It should be understood that the terms "comprises" and "comprising," when used in this specification and the appended claims, specify the presence of stated features, integers, steps, operations, elements, and/or components, but do not preclude the presence or addition of one or more other features, integers, steps, operations, elements, components, and/or groups thereof.
It is also to be understood that the terminology used in the description of the invention herein is for the purpose of describing particular embodiments only and is not intended to be limiting of the invention. As used in this specification and the appended claims, the singular forms "a," "an," and "the" are intended to include the plural forms as well, unless the context clearly indicates otherwise.
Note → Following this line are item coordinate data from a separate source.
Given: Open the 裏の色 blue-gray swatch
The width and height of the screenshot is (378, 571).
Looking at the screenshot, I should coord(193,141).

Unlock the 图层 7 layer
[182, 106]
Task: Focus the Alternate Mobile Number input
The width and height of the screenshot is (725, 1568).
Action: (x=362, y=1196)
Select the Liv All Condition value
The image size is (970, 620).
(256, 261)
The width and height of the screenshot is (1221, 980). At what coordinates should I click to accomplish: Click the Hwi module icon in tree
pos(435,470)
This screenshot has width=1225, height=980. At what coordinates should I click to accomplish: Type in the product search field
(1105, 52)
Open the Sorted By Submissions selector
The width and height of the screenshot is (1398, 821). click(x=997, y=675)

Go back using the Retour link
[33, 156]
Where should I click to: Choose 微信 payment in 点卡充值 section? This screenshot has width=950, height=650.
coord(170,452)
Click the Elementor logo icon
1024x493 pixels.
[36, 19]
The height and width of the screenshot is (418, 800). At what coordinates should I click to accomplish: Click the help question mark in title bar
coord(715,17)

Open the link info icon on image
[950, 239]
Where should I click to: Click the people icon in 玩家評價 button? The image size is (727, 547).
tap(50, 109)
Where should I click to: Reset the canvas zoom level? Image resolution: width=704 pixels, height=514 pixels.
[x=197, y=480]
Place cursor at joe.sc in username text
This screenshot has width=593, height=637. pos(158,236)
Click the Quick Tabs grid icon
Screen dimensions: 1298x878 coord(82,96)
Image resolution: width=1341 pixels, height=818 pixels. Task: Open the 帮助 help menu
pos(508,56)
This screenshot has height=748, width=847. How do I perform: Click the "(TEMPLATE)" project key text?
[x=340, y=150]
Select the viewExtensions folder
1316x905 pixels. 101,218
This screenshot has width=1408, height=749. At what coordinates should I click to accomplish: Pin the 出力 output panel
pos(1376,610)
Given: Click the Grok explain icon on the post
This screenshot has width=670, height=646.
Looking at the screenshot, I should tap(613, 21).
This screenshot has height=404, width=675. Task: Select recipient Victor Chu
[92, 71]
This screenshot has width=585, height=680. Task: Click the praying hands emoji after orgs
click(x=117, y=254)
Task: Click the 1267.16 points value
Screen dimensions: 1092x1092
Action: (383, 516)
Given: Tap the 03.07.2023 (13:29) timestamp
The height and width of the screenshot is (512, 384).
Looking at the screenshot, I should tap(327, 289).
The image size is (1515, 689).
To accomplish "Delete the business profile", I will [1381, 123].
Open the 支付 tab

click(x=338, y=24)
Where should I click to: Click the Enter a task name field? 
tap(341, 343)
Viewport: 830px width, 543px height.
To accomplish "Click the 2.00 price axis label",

It should be further understood that the term "and/or" as used in the present specification and the appended claims refers to any and all possible combinations of one or more of the associated listed items, and includes such combinations.
Referring to fig. 1, fig. 1 is a flow chart of a street cleanliness analysis method according to an embodiment of the invention;
As shown in FIG. 1, the method includes steps S101-S105.
S101, acquiring a street image, inputting a target detection model for garbage identification processing, and outputting an alarm image and target detection information in the alarm image;
In the step, a street patrol can be performed through a manual or unmanned vehicle, a street video stream is acquired through a vehicle-mounted camera, and street images in the street video stream are input into a target detection algorithm (yolov models can be adopted, and other target detection algorithms can achieve the same effect) frame by frame. When garbage appears, outputting a street image with the garbage as an alarm image, and obtaining target detection information b i (i=0, 1.) in the alarm image, wherein the target detection information b i specifically contains { x bi,ybi,wbi,hbi,cbi,pbi }, wherein x bi,ybi,wbi,hbi is the abscissa of the center point of a rectangular frame at the position of the detected garbage, the ordinate of the center point, the width of the rectangular frame and the height of the rectangular frame, c bi is the garbage type, and p bi is the corresponding confidence.
In this step, the garbage types identified by the target detection algorithm may include: the method has the advantages that the garbage types and the like required to be detected by the edge target detection algorithm can be comprehensively considered according to the service types, algorithm implementation effects and the like in specific implementation of scattered garbage, packed garbage, greening garbage, stacking garbage, building furniture garbage and the like.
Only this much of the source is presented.